### [PROBLEM A]
From the cable car history text, extract the passage from "When the Municipal" up to and including "a $140,000 judgment.".

>> START DOCUMENT EXCERPT

|O'Farrell/Jones/Hyde car on O'Farrell Street before 1900. The tall building with the ornate roof was the Spreckels (also called Call) Building. It still stands at Third and Market with a less ornate roof. It is now called the Central Tower (Source: [group 3:28], Roy D. Graves Pictorial Collection, ca. 1850-ca. 1968, BANC PIC 1905.17500--ALB, The Bancroft Library, University of California, Berkeley.).|
|Gelett Burgess (1866-1951) published "The Ballad of the Hyde Street Grip" in 1901 in his book A Gage of Youth. Burgess' most famous poem was "The Purple Cow" (Source: The Barbary MUSH Photo Archive).|
May 15, 2004 marks the 50th Anniversary of cable car No. 51 (still in service on the California Street line) pulling into the former California Street Cable Railroad's (Cal Cable) California and Hyde Street car and powerhouse, ending approximately sixty-three years of service of the O'Farrell, Jones and Hyde cable car.
When the Municipal Railway took over the operations of Cal Cable on January 13, 1952 there had been high hopes for the continued operation of the company's three-line cable car system. The private company had suspended its operations July 31, 1951 because Lloyds of London canceled the company's insurance after a waitress, injured in an accident, won a $140,000 judgment.
On February 9, 1891, Cal Cable had opened the crosstown O'Farrell, Jones and Hyde Streets line (2.5 miles) and the Jones Street shuttle from O'Farrell to Market Street. These were San Francisco's last entirely new cable car lines. The construction of these two lines required the required moving the company's powerhouse from Larkin and California to the corner of California and Hyde.
The bottom grip O'Farrell, Jones and Hyde and Jones Street Shuttle "California" style cars - a "double-ended" car with an enclosed middle section and open sections at both ends - had a single grip located on the car's south-end. On the north-end an alternative grip lever was linked to the actual grip by a connecting rod. During 1911, Cal Cable shifted two California Street cable cars to the O'Farrell, Jones and Hyde line to meet ever-increasing ridership. The line had become a solid money maker for the company.

>> END DOCUMENT EXCERPT
>> START EXERCISE MATERIALS

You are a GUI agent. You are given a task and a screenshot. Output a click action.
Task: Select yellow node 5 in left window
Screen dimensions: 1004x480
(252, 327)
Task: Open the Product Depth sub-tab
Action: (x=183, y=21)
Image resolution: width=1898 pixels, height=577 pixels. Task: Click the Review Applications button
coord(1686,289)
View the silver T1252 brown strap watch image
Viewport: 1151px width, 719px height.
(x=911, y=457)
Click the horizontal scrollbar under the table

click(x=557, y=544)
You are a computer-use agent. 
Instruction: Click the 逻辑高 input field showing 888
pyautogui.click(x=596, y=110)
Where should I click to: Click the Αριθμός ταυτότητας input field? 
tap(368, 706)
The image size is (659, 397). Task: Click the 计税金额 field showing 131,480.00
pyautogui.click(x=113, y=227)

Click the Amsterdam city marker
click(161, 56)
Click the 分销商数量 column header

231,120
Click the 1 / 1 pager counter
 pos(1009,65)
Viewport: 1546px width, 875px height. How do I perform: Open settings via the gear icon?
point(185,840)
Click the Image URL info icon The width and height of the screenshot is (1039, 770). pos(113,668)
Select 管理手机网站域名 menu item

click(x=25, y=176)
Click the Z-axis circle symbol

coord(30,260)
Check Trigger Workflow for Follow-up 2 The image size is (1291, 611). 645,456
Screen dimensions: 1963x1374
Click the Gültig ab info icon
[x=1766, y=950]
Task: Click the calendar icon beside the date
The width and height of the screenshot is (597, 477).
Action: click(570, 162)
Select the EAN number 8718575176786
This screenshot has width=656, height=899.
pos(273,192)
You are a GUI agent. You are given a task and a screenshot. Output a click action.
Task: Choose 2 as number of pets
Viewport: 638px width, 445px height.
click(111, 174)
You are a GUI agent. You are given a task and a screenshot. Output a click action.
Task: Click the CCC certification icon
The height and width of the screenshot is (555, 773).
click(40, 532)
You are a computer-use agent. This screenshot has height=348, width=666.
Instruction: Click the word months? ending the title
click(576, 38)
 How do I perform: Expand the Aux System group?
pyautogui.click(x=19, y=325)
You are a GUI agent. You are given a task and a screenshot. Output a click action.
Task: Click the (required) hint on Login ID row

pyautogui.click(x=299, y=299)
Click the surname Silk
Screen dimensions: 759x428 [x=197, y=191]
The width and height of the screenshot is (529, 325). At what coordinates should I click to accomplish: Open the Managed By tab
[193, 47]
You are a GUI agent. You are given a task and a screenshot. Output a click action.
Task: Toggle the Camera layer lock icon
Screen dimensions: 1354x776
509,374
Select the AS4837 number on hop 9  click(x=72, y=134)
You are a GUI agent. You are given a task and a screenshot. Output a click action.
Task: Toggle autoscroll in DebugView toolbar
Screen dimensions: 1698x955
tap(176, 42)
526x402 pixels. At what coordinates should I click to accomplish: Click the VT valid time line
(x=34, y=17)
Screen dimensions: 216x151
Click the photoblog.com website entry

>> END EXERCISE MATERIALS

### [PROBLEM B]
Copy the records verbatim from their first line up to and including the line with "Action: (x=183, y=21)".

### [REPLY A]
When the Municipal Railway took over the operations of Cal Cable on January 13, 1952 there had been high hopes for the continued operation of the company's three-line cable car system. The private company had suspended its operations July 31, 1951 because Lloyds of London canceled the company's insurance after a waitress, injured in an accident, won a $140,000 judgment.

### [REPLY B]
You are a GUI agent. You are given a task and a screenshot. Output a click action.
Task: Select yellow node 5 in left window
Screen dimensions: 1004x480
(252, 327)
Task: Open the Product Depth sub-tab
Action: (x=183, y=21)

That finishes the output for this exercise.